WHAT IS BEING ASKED: Format the lines from the one containing "Image resolution: width=773" through the end of the items as a JSON list of strings, one string per line, and leave out any blank lines.

Dataset excerpt

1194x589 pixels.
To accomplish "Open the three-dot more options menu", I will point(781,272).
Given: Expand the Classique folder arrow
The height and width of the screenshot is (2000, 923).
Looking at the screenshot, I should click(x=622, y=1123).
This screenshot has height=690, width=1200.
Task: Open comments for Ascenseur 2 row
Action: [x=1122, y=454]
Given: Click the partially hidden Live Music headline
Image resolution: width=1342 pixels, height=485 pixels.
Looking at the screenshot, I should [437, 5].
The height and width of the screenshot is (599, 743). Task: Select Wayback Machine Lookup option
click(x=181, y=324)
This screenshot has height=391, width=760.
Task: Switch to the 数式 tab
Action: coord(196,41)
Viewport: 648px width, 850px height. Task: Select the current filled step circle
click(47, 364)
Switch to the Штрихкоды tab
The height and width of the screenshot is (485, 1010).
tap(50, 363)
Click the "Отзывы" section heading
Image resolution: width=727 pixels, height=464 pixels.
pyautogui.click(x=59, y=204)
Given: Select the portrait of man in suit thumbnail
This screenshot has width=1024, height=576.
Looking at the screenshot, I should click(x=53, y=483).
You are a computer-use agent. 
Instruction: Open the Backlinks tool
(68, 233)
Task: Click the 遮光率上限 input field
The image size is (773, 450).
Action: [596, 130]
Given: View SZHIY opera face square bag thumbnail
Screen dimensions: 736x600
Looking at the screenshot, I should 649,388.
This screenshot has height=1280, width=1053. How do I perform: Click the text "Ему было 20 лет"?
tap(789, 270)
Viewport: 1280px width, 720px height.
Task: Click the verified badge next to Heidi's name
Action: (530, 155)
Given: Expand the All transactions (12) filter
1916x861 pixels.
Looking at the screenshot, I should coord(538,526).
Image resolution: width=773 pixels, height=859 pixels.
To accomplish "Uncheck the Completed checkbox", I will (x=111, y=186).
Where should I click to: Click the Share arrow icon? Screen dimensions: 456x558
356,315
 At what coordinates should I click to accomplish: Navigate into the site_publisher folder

ANSWER TO THE PROBLEM:
[
  "Image resolution: width=773 pixels, height=859 pixels.",
  "To accomplish \"Uncheck the Completed checkbox\", I will (x=111, y=186).",
  "Where should I click to: Click the Share arrow icon? Screen dimensions: 456x558",
  "356,315",
  " At what coordinates should I click to accomplish: Navigate into the site_publisher folder"
]